*Prompt*
In the entries below, find the line with "Given: Choose the 빗각 radio option" and print exactly every line from there up to and including the line with "Image resolution: width=1316", with no other lines.

▬▬▬▬▬▬

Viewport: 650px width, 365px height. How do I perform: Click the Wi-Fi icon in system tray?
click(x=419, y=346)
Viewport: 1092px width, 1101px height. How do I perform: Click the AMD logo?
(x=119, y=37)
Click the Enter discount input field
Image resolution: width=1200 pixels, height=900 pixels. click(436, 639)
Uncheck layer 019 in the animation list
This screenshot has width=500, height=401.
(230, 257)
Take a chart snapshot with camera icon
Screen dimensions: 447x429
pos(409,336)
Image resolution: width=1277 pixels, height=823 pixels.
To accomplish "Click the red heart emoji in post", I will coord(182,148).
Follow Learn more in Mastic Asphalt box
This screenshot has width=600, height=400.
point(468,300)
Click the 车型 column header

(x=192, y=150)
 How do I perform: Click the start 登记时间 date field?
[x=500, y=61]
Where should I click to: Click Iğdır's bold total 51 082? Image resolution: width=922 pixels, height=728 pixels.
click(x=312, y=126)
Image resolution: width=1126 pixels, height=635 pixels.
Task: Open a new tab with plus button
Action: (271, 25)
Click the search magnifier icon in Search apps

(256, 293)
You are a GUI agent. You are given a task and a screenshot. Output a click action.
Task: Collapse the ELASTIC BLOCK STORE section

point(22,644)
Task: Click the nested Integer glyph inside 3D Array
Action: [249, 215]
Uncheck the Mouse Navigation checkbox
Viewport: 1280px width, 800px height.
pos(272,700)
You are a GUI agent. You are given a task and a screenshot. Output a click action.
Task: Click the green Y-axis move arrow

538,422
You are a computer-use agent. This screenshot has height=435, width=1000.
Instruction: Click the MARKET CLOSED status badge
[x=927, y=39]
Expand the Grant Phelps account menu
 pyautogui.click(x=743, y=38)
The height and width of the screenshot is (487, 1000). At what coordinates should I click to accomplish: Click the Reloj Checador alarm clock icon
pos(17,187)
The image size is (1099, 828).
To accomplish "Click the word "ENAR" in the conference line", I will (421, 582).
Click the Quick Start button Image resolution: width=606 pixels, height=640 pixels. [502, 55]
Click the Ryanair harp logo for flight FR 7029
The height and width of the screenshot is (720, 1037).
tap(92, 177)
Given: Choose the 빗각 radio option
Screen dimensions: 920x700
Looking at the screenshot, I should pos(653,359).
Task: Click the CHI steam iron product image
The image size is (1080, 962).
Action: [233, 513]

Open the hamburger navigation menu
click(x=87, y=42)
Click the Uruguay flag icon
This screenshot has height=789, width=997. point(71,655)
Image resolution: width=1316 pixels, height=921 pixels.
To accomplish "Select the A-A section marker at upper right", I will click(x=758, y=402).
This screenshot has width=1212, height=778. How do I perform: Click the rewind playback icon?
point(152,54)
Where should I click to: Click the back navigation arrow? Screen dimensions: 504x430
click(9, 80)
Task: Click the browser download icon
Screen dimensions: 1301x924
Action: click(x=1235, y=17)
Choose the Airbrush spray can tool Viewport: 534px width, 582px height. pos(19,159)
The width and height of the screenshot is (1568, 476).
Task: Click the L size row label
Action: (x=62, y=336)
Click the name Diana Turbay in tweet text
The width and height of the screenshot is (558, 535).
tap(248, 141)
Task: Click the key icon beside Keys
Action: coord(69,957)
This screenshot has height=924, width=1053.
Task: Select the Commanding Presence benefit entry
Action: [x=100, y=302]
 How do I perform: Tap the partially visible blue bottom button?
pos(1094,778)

▬▬▬▬▬▬

*Reply*
Given: Choose the 빗각 radio option
Screen dimensions: 920x700
Looking at the screenshot, I should pos(653,359).
Task: Click the CHI steam iron product image
The image size is (1080, 962).
Action: [233, 513]

Open the hamburger navigation menu
click(x=87, y=42)
Click the Uruguay flag icon
This screenshot has height=789, width=997. point(71,655)
Image resolution: width=1316 pixels, height=921 pixels.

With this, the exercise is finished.